— Start of Page —

- Active: 1917 – May 16, 1920
- Country: Azerbaijan Democratic Republic
- Branch: National Army of the Azerbaijan Democratic Republic
- Type: Infantry
- Role: Infantry division
- Part of: Azerbaijani Special Corps
- Garrison/HQ: Baku
- Engagements: Armenian–Azerbaijani War Battle of Baku Zangezur Expedition 1920 Ganja revolt

Commanders
- Commander: Major General Khalil bey Talyshkinski
- Notable commanders: Colonel Jamil Jahid Bey Major General Ibrahim agha Usubov Major General Muhammad Mirza Gajar Major General Suleyman bey Efendiyev Major General Javad bey Shikhlinsky

= 1st Infantry Division (Azerbaijan) =

1st Infantry Division (Birinci Piyada Diviziyası) was an infantry division in the National Army of the Azerbaijan Democratic Republic.

== History ==
The division was originally formed in late 1917. Formation of the division was carried out by its commander, Khalil bey Talyshkinski, structured within the Azerbaijani Special Corps (ASC). However, because the formation of Azerbaijani military units did not meet the necessary requirements, ASC and the 1st Infantry Division were disorganized and units within these structures were subordinated to the Islamic Army of the Caucasus on August 13, 1918.

— End of Page —
— Start of Data records —

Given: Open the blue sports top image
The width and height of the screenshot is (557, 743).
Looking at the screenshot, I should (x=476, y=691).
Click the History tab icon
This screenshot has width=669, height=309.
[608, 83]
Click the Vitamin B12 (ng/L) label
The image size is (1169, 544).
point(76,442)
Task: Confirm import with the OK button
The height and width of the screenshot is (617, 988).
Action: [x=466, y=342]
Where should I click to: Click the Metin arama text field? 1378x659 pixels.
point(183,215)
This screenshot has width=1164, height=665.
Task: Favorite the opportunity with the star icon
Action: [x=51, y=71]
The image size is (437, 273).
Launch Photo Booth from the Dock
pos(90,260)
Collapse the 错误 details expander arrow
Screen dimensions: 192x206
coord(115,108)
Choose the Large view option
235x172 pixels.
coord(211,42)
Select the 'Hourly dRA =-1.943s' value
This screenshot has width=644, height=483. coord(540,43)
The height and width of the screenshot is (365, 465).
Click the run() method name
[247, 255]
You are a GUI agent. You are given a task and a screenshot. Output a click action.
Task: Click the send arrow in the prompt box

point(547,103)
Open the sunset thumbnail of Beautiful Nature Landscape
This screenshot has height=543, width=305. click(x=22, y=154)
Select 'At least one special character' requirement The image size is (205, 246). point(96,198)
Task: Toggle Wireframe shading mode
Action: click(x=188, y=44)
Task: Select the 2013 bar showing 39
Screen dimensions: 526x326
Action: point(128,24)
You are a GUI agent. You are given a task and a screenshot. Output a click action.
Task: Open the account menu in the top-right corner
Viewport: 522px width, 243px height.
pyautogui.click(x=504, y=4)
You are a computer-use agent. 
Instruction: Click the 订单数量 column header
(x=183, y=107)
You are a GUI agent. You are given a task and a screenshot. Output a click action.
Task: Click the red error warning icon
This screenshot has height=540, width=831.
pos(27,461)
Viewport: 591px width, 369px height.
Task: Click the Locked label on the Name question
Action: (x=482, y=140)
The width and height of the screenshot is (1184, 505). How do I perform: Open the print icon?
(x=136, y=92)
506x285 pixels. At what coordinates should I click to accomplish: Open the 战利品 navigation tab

— End of Data records —

■ Required actions:
1. According to the page on the 1st Infantry Division, why were the Azerbaijani Special Corps and the division disorganized and their units placed under the Islamic Army of the Caucasus?
2. Pick up the history of the 1st Infantry Division from the point where it stops.

■ The answers:
1. The formation of Azerbaijani military units did not meet the necessary requirements. Because of this, the corps and the division were disorganized, and on August 13, 1918, their units were subordinated to the Islamic Army of the Caucasus.

2.
The reorganization of the infantry divisions and ASC started after the successful liberation of Baku. Colonel Jamil Jahid Bey was appointed the division's commander, and the 1st, 2nd and 3rd Infantry Regiments joined the division on September 23, 1918. The Caucasus Army Group's 5th Caucasian Infantry Division's 9th Infantry Regiment also joined this division in order to accelerate its reorganization. Major General Ibrahim agha Usubov from Karabakh was appointed the division's commander after the Ottoman army left Azerbaijan in mid-November 1918.

=== 1919 ===
General Suleyman bey Efendiyev was appointed the commander of the division on January 1, 1919. Javad bey Shikhlinsky was appointed the commander of the division after the death of Efendiyev on February 21, 1919.

By the decision of the Council of Ministers dated June 25, 1919, Javad bey Shikhlinsky was awarded the rank of Major General for his services in the formation and strengthening of the division. 1st Javanshir, 2nd Zaqatala and 3rd Ganja Infantry Regiments were part of the division and they were situated in Ganja. The division's regiments were usually in line of contact with the Armenian forces. They fought in Zangezur, Karabakh, and took part in consolidation of the northern defense systems.

=== 1920 ===
After the Red Army invasion of Azerbaijan in 1920, 1st and 2nd Infantry Divisions were merged into Unified Red Division of the Workers and Peasants by the order of the People's Military and Naval Commissar on May 16, 1920.

== See also ==
- Müsüslü Military Detachment

== Sources ==
- Suleymanov, Mehman (1998). "Azərbaycan Ordusu: 1918-1920"
- Nazirli, Shamistan (1995). "Cümhuriyyət generalları"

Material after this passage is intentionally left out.